1-149. (D) In most people, the dominant internal carotid artery is on the left, so a stroke involving that artery would be expected to produce the clinical picture described. A right middle cerebral artery (Option A) stroke would produce left-sided motor or sensory loss (greater in arm than leg), left-sided motor loss in lower face, left-sided visual field loss, and aphasia. A right vertebral artery (Option B) stroke would likely cause right facial weakness and numbness, facial and eye pain, clumsiness, ataxia, vertigo, nystagmus, hiccups, dysphagia, and dysarthria. Left anterior cerebral artery (Option C) stroke would typically result in confusion, personality changes, perseveration, incontinence, and right-sided motor or sensory loss (greater in leg than arm).


Reference: Alspach, J. G. (ed.). Core Curriculum for Critical Care Nursing, 6th ed. St. Louis, Elsevier, 2006, pp 491-492.


1-150. (D) The most appropriate nursing action is to continue to monitor the patient on the current ventilator settings.

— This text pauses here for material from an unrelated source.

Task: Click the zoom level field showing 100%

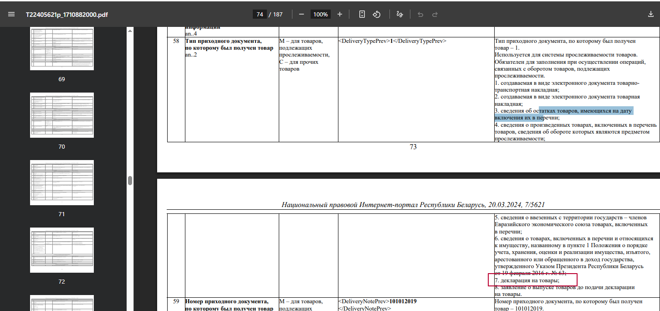Action: coord(320,15)
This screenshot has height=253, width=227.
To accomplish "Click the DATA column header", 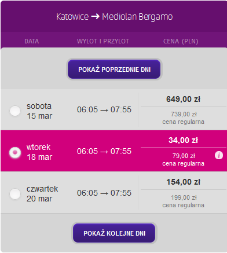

Permissive hypercapnea is used in ARDS to prevent volutrauma from large tidal volumes and high PEEP levels. The use of tidal volumes from 5-8 mL/kg decreases the risk of volutrauma in noncompliant lung tissue. Increased respiratory rates increase patient energy use and may also increase the risk of alveolar damage owing to air trapping. Therapy goals in ARDS include maintaining the pH greater than 7.20. If the pH decreases below 7.20, sodium bicarbonate may be used to raise the pH.


Reference: Sole, M. L., Klein, D. G., Moseley, M. J. Introduction to Critical Care Nursing, 4th ed. St. Louis, Elsevier, 2005.